- _TASKS FOR THIS EXERCISE_
1: Please translate this sentence from the article on restarting a business into Spanish: "While the computer is in this suspended state it is inoperable."
2: According to the article on restarting a business, how many employees do Small and Medium Enterprises have?
3: Explain why the article on restarting a business suggests seeking out an "angel" investor when a financial institution has revoked a line of credit.

- _TEXT BLOCK_
** BEGIN **
Categorized | Articles

Can Ctrl + Alt + Del = Restart my business?

Posted on 14 August 2009

May 24, 2011 – Southlake, TX – I believe almost everyone who has owned a computer has experienced a “freezing-up” episode. While the computer is in this suspended state it is inoperable. If we attempt to use the usual Log Off and/or Shut Down procedure it produces no results.

 

The only way to ensure the computer’s return to operational status is to depress the Ctrl, Alt, Del keys. If depressed simultaneously, the computer almost always restarts.

 

Today, Small and Medium Enterprises (SME’s), companies with 2 to 1000 employees, only wish they could depress the Ctrl, Alt, Del keys to restart their businesses. Given the current economic climate the restart process is a bit more complicated.

 

Using the metaphor let us examine a few actions that SME’s can perform to restart their businesses;

 

Ctrl or Control – Take control of those things that are within your control. Sounds simple, but all too often I observe owners/entrepreneurs focusing on things outside of their control and wasting valuable time. If your financial institution has revoked your line of credit, there is very little you can do to “make” the institution reinstitute your credit line. Maybe a better use of time would be seeking out an “angel” investor as an alternative.
** END **
- _DATA BLOCK_
** BEGIN **
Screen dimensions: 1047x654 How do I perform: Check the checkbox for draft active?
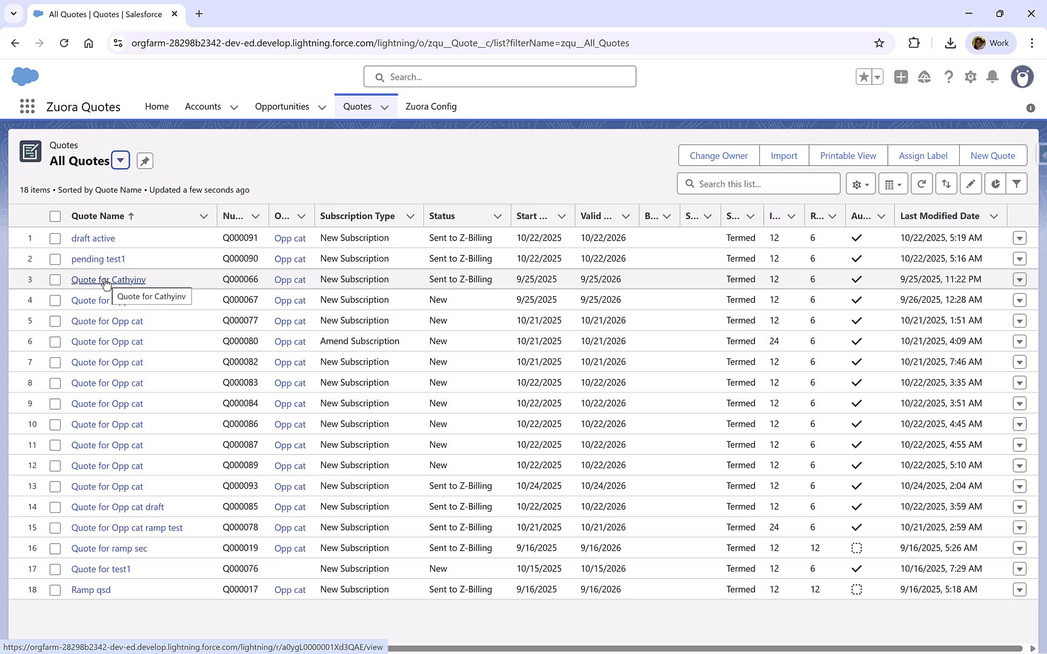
** END **
- _RESPONSES BY TASK_
1: Mientras la computadora está en este estado suspendido, no funciona.

2: Between 2 and 1000 employees.

3: There is very little an owner can do to make the institution reinstate the credit line, so focusing on it wastes valuable time. Finding an angel investor as an alternative keeps the owner working on what is within their control.